## What the task requires
Filter the listing below down to the lines containing the word "application".

§ §

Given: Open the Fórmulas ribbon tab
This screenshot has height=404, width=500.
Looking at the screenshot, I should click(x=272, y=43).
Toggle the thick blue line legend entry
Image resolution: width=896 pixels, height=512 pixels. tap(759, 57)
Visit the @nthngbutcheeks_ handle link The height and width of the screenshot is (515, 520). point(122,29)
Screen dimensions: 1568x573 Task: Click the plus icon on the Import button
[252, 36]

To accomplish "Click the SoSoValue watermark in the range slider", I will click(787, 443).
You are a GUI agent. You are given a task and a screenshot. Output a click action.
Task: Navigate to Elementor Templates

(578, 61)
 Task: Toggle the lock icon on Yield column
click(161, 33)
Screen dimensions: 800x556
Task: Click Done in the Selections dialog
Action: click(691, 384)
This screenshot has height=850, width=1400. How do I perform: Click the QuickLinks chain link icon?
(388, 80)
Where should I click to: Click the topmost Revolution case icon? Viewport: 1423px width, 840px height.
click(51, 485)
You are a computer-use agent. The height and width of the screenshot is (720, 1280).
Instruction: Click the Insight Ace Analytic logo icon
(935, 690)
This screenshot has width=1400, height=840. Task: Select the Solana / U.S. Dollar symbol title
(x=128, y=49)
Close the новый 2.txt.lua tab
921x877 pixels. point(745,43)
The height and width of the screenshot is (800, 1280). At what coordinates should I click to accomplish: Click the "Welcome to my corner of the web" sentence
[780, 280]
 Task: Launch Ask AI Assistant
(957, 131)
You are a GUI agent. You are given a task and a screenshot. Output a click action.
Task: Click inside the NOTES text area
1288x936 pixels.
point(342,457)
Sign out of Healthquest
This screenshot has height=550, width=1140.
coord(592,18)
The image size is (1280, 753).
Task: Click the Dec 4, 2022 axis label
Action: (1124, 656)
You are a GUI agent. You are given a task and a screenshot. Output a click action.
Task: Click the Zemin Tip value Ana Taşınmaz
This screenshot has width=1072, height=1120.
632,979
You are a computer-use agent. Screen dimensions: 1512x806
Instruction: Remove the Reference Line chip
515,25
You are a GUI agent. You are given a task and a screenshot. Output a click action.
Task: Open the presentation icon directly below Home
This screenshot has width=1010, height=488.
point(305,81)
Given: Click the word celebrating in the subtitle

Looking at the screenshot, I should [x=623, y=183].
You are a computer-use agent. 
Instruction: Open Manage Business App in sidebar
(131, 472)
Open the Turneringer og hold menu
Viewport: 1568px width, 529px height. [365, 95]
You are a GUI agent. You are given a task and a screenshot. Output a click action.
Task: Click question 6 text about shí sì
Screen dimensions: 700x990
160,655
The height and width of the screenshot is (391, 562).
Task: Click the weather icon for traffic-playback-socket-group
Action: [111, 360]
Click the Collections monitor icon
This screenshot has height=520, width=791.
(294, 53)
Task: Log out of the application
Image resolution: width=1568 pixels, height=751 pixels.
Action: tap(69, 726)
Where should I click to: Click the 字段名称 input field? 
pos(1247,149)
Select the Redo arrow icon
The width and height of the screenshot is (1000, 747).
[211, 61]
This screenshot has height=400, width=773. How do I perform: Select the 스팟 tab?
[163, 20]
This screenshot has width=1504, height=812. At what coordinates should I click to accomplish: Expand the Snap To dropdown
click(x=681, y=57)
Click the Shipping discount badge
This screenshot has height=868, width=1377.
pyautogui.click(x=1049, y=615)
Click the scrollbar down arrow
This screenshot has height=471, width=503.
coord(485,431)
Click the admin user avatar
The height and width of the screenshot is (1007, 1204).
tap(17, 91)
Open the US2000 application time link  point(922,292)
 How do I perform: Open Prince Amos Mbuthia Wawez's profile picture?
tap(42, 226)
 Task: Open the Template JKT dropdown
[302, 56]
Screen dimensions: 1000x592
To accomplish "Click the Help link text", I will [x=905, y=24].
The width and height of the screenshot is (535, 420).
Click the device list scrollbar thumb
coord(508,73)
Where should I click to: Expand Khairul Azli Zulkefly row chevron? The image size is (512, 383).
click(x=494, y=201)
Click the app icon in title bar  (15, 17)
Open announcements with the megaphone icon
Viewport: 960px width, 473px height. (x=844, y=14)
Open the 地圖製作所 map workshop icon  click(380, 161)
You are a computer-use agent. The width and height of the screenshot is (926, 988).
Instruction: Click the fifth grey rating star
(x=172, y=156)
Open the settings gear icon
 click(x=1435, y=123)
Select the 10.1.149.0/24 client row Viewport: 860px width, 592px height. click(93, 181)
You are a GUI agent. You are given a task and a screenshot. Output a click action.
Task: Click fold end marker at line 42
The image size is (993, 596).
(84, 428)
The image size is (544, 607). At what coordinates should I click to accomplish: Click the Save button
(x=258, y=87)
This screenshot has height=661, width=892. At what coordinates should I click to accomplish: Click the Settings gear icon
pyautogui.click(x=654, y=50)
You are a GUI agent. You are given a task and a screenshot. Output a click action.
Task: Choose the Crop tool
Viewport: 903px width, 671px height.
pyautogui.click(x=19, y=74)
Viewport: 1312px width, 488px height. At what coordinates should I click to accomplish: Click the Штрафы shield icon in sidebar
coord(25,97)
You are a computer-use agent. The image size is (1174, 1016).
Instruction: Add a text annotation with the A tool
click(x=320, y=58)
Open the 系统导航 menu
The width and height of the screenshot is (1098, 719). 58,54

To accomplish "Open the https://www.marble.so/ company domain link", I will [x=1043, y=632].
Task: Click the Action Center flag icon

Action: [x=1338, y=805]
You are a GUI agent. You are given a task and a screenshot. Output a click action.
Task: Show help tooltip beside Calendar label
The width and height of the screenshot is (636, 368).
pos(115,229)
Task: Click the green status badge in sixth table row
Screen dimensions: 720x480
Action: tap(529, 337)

§ §

## Exercise solution
Task: Log out of the application
Open the US2000 application time link  point(922,292)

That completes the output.